The first is The Rethinking Capital Foundation. This new company has a mission lock to bring about a just and equitable system by holding and implementing the Rethinking Capital model of system change. Further detail on the Foundation’s program will be announced in the coming weeks.
Rethinking Capital will now hold the intellectual property relating to the net zero and other sustainability applications of normative accounting for intangibles and normative governance and has been set up to rapidly drive this work to adoption at scale.
The two co-founders of the Rethinking Capital community in 2016, Andrew Watson and Robert McGarvey are delighted to announce these developments:
“We’ve become more and more confident that 2024 is the moment in time for Rethinking Capital’s ideas to be heard and applied. We’ve consistently made the case for the unique insight that there is a root cause behind today’s natural and social inequities—being upside down incentives and, by cause and effect, an upside down mindset. And created fresh, simple ideas needed to address them.
These two organisations have been set up to deliver the Rethinking Capital model of system change with different roles and approaches.
The Rethinking Capital Foundation is designed to be the steady hand to hold the model of system change and design the program to implement it. It will learn from and apply the history lessons of the two previous asset revolutions described in Robert’s book Futuromics to do so. It will also introduce and develop the new economic theory of normative economics and how it can be designed into policy initiatives to solve the many crises facing society today.

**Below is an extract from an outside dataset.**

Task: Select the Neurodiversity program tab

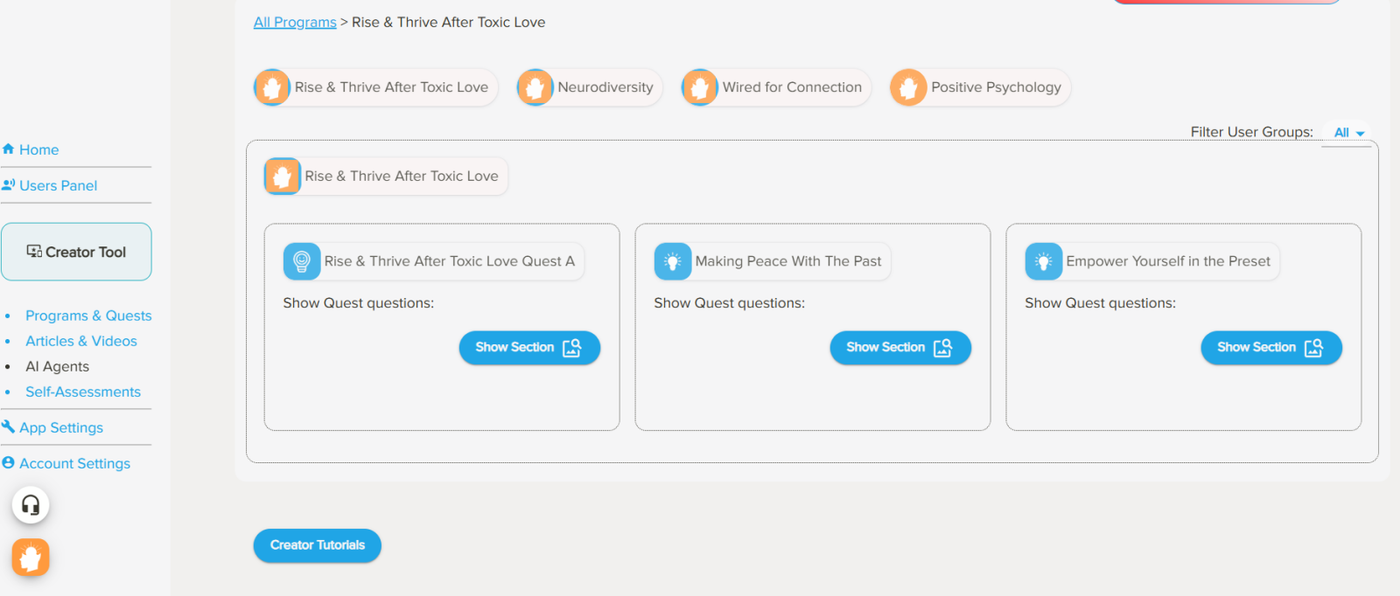Action: point(590,87)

Rethinking Capital is a fast moving, high impact start up that can drive the net zero, nature and sustainability applications of normative accounting for intangibles to adoption and onto the agenda at COP28. With both natural crises imminent, the ambition is to impact net zero and nature decision governance at scale by late 2023 and at a system level in 2024.
This is an exciting moment for us and two big steps forward in achieving our vision for the world as it should be, not how it is.”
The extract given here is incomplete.